Markets move fast, consumers change their minds and trends shift -- but science tends to happen slowly.
"In the 2000s, most of us thought we would be driving hybrids, but by 2010, we decided we wanted plug-in vehicles," Srinivasan said.
"During the early days, everyone wanted a battery with lots of power. So you see papers coming out saying, 'My battery has amazing power.' But by the time the papers were coming out, car companies could see consumers wanted bigger batteries providing cars longer ranges," he said.
It's also important for scientists to avoid tunnel vision. Whether they're working in an academic lab or for a startup company, researchers must be flexible.
"You don't want to set out thinking about making a battery for an electric vehicle," Srinivasan said. "You'll inevitably fail."
Companies and researchers working on battery breakthroughs need to be willing to sell to smaller markets as they develop burgeoning technologies.
"Companies need to ask: Is there a first market that allows our technology to mature, to give us momentum and buy us some time?" Srinivasan said.
"Instead of selling to car manufacturers right away, where margins are so thin, a better strategy is selling to a smaller niche market where you can make some money and do some learning and additionally testing. Scaling up manufacturing takes time and learning curves take time," he said.
Because the demands of consumers and manufacturers can change so rapidly, technologies that appeared underwhelming at first -- a new battery chemistry that was safe and stable, but not all that powerful, for example -- might become more desirable as trends shift.
Focusing on science
While it's important that lab directors and research and development heads have a sense of the market, it's best to let scientists focus on science.
"On the research side, it's vital to really maintain a focus on technological fundamentals, rather than market trends," McDowell said.
Currently, the vast majority of battery-powered products -- whether smartphones, medical devices or cars -- rely on lithium ion technology.
Lots of researchers are working on improving the performance of lithium ion batteries, but most scientists agree that a decarbonized economy will require new kinds of batteries.
As leaders at federal agencies and technology companies allocate R&D resources, they must weigh today's battery needs with those of tomorrow.

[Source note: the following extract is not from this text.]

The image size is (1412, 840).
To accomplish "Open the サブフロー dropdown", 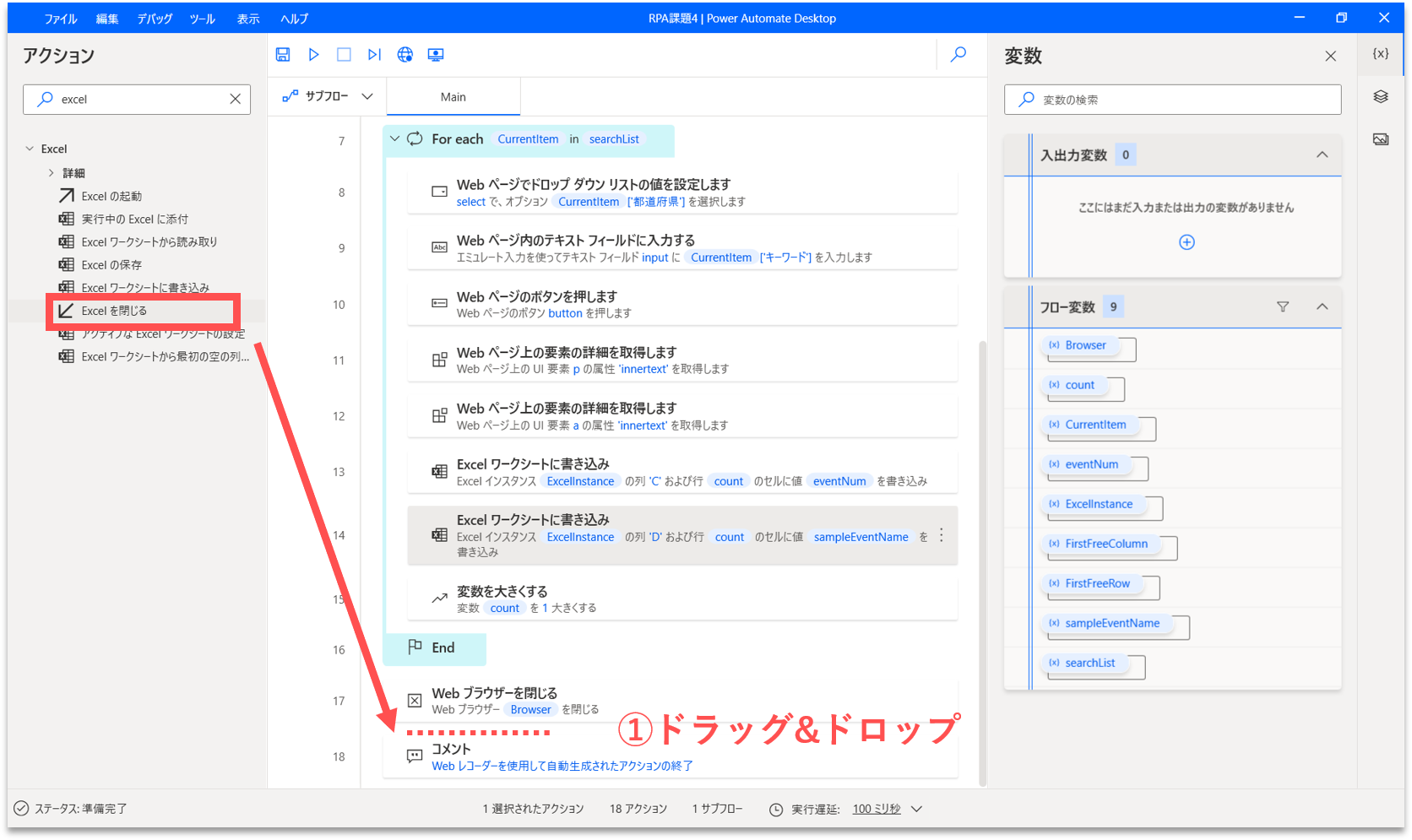I will (328, 96).
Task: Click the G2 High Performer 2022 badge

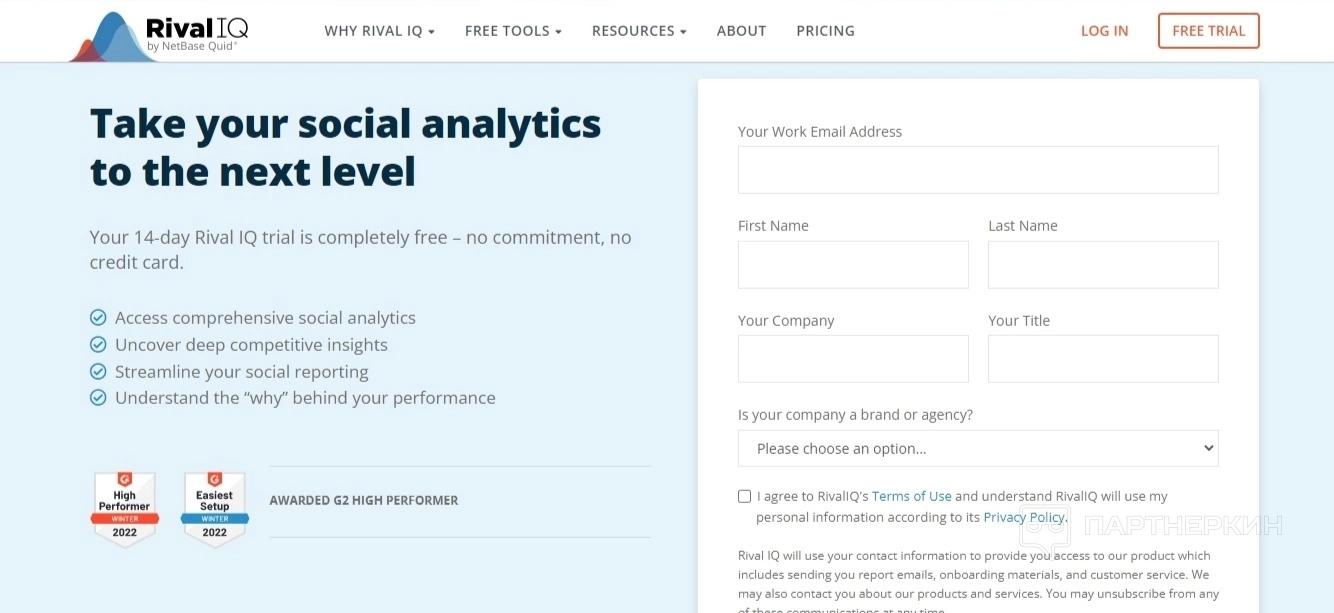Action: point(124,509)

"You have to think about every timescale of innovation," Srinivasan said. "You don't want to focus solely on the Hail Mary solution, but you also don't want to focus all your energy on the near term solution."
The energy density of lithium ion batteries has doubled since their introduction, and Srinivasan thinks there's room for another doubling. But others are less optimistic.
"We are coming pretty rapidly to the energy density limit of lithium ion batteries," McDowell said. "It's extremely impressive how good they are and how cheap they've gotten, but there is a pressing need to develop next-generation technologies."
Those next-generation technologies aren't likely to dethrone lithium ion batteries for a while -- on the order decades, according to McDowell -- but the work on alternative chemistries, like sodium-ion and lithium-sulfur, already has begun.
Even with automakers pledging billions of dollars for battery and electric vehicle R&D spending, established companies mostly will avoid the moonshot ideas. Established companies have too much scar tissue.
"It's really hard to overcome the apprehension that comes with experience," Eberman said. "You know so much about why it's a bad idea to take the risk."
But the experimentation from which scientific breakthroughs are born necessitates risk. According to Eberman, those that take such risks, with all the apparent challenges, will need to "know just enough to be dangerous."